Tradeoffs in Maximum Performance

A naive assumption may be that the number of requests a system can handle simply goes up and up as the load of the test goes up until a certain limit is reached. However, performance outcomes in reality are significantly more complicated than this.

For example, as the number of parallel requests being made by a test go up, so too does the amount of resources used by the target system just to accept the requests and change contexts. If a system is receiving more requests than it can handle, then new requests can end up waiting for older requests to complete before they even begin execution.

To make matters worse, it also takes computational resources to receive those incoming requests, whether they can be processed or they have to wait. Thus, the throughput, the number of requests handled per second, can actually go down as the number of incoming requests go up. In extreme cases, a system can become so busy trying to acknowledge new incoming requests, that no CPU resources remain to actually service those requests!

To illustrate this point, let us run a similar performance test as we did with the integration test, but view the results under varying amounts of load.

As before, each test “user” will connect, make 25 requests, and then disconnect. We will vary the number of simultaneous “users” that are involved in the test, and observe the total throughput of the system.
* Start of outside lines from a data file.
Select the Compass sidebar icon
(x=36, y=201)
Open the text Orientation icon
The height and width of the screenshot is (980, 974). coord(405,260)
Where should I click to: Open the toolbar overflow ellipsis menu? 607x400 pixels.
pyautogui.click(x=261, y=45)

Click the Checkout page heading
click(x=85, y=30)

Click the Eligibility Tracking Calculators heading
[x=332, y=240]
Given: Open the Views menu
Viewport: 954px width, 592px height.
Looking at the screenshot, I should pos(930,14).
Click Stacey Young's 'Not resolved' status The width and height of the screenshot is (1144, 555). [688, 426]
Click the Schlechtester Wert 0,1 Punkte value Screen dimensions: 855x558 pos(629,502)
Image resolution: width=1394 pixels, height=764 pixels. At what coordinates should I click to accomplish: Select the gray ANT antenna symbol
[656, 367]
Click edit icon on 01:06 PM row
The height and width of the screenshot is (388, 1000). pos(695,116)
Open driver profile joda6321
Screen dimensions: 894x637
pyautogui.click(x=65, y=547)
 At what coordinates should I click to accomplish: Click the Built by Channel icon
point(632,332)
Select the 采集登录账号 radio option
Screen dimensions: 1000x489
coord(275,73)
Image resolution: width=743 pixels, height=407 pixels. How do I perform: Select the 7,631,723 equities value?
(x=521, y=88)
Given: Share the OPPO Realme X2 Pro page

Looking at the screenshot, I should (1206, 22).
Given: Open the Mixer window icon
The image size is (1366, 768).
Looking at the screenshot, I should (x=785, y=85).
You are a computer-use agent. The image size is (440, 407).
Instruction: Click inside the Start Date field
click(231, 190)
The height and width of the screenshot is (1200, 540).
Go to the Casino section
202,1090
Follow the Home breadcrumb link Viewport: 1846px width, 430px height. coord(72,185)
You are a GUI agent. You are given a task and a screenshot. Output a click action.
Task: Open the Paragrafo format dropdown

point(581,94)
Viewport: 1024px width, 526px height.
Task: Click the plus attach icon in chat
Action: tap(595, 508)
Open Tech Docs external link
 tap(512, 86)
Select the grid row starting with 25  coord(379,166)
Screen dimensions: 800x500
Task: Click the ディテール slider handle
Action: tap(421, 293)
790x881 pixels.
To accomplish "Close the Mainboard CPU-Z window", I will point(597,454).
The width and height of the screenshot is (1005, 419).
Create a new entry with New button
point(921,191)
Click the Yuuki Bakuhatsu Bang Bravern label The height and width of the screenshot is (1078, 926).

# of UsersTransaction RateResponse TimeConcurrency
5 56.06 R/s90 ms4.82
10102.04 R/s100 ms9.77
20132.28 R/s150 ms19.71
40119.19 R/s310 ms37.10
60113.04 R/s470 ms53.09

With only half a CPU thread available for processing requests, the results aren’t expected to be amazing, but they serve as a demonstration of how performance changes under load. Naturally there are almost always ways to optimize and increase the performance of a system, but sooner or later, a barrier is reached where the cost of each minor improvement becomes infeasible for the business. At this point, tradeoffs must be made.

Let us assume for the sake of this exercise that the software is already at a high level of performance and further improvements would take too long or be too costly for the business. How do we make sense of these numbers?

With 10 vs. 20 simultaneous users making 25 requests each, the total transaction rate goes up, but so too does the response time. While more requests are being accepted into the system to be processed, each request must wait longer to get access to the CPU, resulting in higher response times.

The peak throughput seems to be when the system is handling 20 concurrent users at a time, resulting in a transaction rate of 132.28 requests per second, however, the response time per request is 150 ms in this case. The minimal latency, however, can be found when there are only 5 concurrent users at a time.

Cooking in batches produces more output per unit of time, but the wait time for a single order is higher.

While such small servers would rarely be used for a full production environment, it illustrates an important point. Maximizing throughput often involves grouping requests together, perhaps in batches. However, this often comes at the cost of latency. A business has to choose how they allocate their resources. To get lower latency, less load per server instance is needed, which means there must exist more server instances, which increases the cost per request. Depending on the balance between profitability and user experience, a compromise is required at the business level.

Summary

  • A software system’s performance will be limited by the tightest restriction on its usage of CPU, Memory, Network, and Disk.
  • It is important to understand the theoretical maximum performance to solve a given problem, in order to determine if a program is performant or not.
  • Like logical tests, performance tests can be performed at the unit, integration, and system level.
  • Performance tests typically focus on throughput, measuring the requests per second, and latency, measuring the time between when the request is made and the response is received.
  • Most of the effort in making a system performant is in the selection of algorithms and data structures, but using a profiling tool can help catch unintentional mistakes or false assumptions.
  • As systems near their performance limits, there are tradeoffs between throughput and latency, which often translate into tradeoffs between profit and user experience.